───── Records shown ─────
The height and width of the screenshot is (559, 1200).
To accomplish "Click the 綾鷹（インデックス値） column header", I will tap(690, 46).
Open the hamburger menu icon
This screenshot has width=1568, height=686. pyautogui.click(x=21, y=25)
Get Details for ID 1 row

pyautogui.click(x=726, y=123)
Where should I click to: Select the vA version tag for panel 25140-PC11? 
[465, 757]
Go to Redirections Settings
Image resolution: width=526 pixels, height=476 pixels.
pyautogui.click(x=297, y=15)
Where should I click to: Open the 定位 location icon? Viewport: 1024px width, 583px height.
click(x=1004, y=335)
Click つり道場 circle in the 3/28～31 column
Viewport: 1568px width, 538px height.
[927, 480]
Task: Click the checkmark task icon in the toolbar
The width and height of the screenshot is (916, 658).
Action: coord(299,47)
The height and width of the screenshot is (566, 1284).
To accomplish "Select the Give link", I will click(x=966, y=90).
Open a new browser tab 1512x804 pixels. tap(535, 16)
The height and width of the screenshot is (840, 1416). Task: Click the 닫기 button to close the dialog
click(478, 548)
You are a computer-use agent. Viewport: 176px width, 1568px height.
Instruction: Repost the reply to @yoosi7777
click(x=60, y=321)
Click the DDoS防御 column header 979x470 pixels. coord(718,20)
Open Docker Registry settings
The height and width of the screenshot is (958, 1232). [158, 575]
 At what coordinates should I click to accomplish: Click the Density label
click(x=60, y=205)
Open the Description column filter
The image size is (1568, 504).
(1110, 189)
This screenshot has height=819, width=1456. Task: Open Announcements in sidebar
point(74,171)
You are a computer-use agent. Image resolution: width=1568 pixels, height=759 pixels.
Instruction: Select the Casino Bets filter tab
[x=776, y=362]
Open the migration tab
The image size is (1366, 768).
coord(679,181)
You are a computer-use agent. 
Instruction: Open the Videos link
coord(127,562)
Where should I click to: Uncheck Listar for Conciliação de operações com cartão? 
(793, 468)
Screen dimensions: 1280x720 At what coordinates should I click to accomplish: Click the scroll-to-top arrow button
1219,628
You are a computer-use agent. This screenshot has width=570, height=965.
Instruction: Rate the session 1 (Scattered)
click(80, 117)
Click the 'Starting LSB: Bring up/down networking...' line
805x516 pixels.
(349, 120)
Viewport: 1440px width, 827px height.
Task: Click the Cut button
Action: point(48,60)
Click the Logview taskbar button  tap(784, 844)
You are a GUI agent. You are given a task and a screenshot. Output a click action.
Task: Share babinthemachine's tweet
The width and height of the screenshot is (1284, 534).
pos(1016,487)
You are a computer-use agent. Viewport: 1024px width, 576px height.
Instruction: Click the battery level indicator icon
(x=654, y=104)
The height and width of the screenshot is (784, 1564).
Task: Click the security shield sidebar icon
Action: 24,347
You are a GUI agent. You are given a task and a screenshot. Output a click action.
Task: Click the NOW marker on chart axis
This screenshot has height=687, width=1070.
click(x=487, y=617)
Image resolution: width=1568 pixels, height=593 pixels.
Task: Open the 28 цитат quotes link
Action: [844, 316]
─────
§ What you need to do: Reproduce the data from its start through the line containing "click(x=1004, y=335)", inclusive, substituting "Forwarding" for "Redirections" and leaving everything else unchanged.

§ Output of the exercise:
The height and width of the screenshot is (559, 1200).
To accomplish "Click the 綾鷹（インデックス値） column header", I will tap(690, 46).
Open the hamburger menu icon
This screenshot has width=1568, height=686. pyautogui.click(x=21, y=25)
Get Details for ID 1 row

pyautogui.click(x=726, y=123)
Where should I click to: Select the vA version tag for panel 25140-PC11? 
[465, 757]
Go to Forwarding Settings
Image resolution: width=526 pixels, height=476 pixels.
pyautogui.click(x=297, y=15)
Where should I click to: Open the 定位 location icon? Viewport: 1024px width, 583px height.
click(x=1004, y=335)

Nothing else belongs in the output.